Nr. 69 Nea Anchialos (Griekenland, Zuidoost-Thessalië)
Literatuur: Nielsen 1990: 6
Grieks publiek bad uit de 2e eeuw v.C., vermeld door Lazarides.
Nr.70 Sakha (Egypte)
Literatuur: El-Mohsen El-Khachab 1978: 59
Deze auteur zegt dat bij het Sarapeion een groot therapeutisch Romeins bad werd gevonden. Volgens de korte beschrijving en foto’s lijkt het eerder op Ptolemaeïsche installaties. Er worden 2 grote rotondes genoemd met ieder 22 zitbaden. De ruimtes liggen langs elkaar met de ene ingang recht tegenover de andere. De kuipen zitten vervat in de bodem en staan blijkbaar niet met hun rug tegen de muur, zoals bij Griekse baden wel het geval is. Beide constructies zijn niet even goed bewaard. Rond de rotondes liggen nog andere badruimtes, die geïdentificeerd worden met typisch Romeinse kamers uit de thermen.
Nr.71 San Calogero (Lipari-eilanden)
Literatuur: Ginouvès 1995
De thermale bronnen met hun genezende water waren reeds in de Griekse oudheid beroemd. Er werd een tholos gevonden die waarschijnlijk al uit de tijd van de Mykeense aanwezigheid stamt en nog zeer lange tijd in gebruik bleef.

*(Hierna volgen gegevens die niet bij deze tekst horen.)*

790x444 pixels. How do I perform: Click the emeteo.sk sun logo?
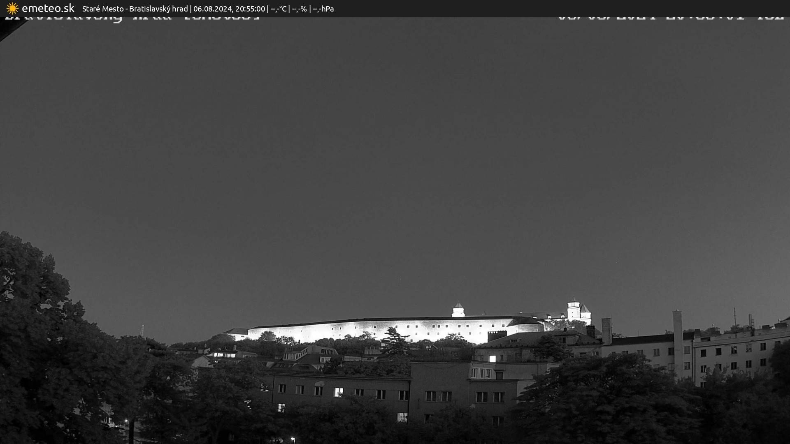pos(12,8)
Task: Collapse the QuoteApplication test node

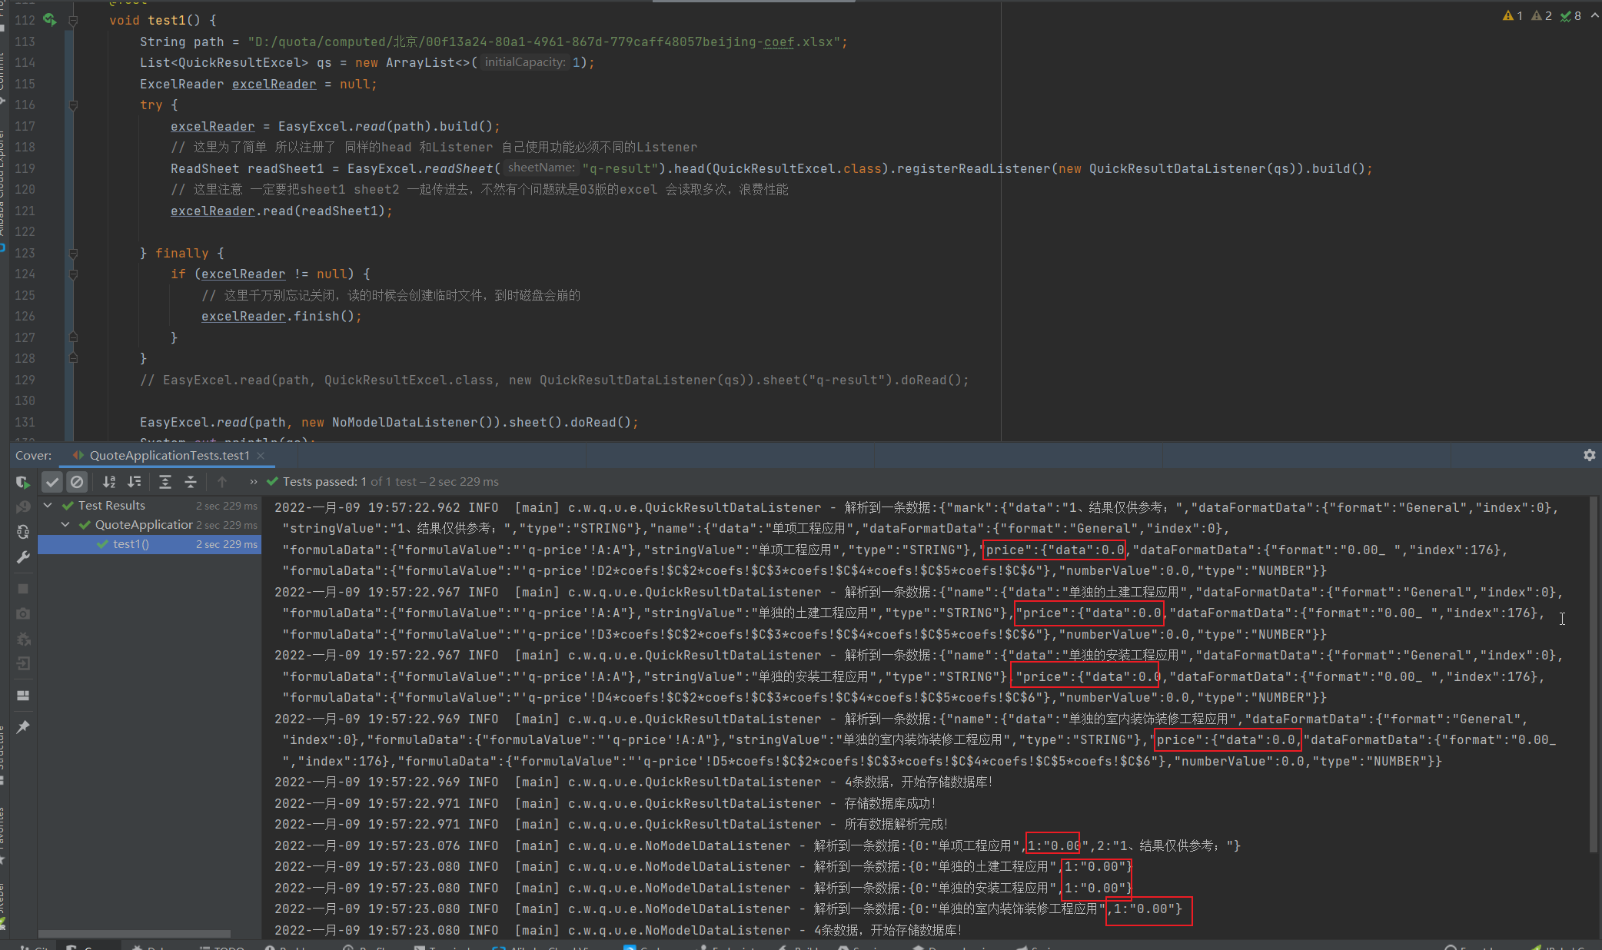Action: point(65,524)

In het bijhorende thermale complex zijn ook nog Griekse sporen aangetroffen. Het ronde bekken waarin men kon zwemmen en baden gaat hoogstwaarschijnlijk terug tot die Griekse periode, maar de structuur laat niet toe om een absolute chronologie op te stellen. Het bekken is gedeeltelijk tegen de rots gebouwd en heeft een onregelmatige vorm. De kanalisatie voor de watertoevoer werd 2 keer hermaakt, op 2 verschillende niveaus. In het eerste kanaal werden geen scherven gevonden die ouder zijn dan het eind van de 4e eeuw of het begin van de 3e eeuw v.C., wat de zeer oude oorsprong van het bekken bevestigt. De grote afvoerkanalen werden verstoord door de bouw van een nieuw badgebouw in de 19e eeuw.
Nr.72 Sybaris (Zuid-Italië)
Literatuur: Nielsen 1990: 6
De antieke auteur Athenaeus vermeldde dat er hier een publiek bad bestond, dat werd verwoest in 510 v.C. Er zijn geen betekenisvolle resten van overgebleven.
Nr.73 Tell el Fara’in (Egypte)
Literatuur: Nielsen 1990: 9+101
Hier werd een Grieks balneion omgevormd tot Romeinse thermen door het inrichten van een pijlerhypocaust. Het Griekse bad had een rotonde met zitbaden en dateerde van ca. 180 v.C. Die zitkuipen zijn later verwijderd om een laconicum te maken van het ronde vertrek. Vanaf de 2e eeuw n.C. is het een echt Romeins badhuis.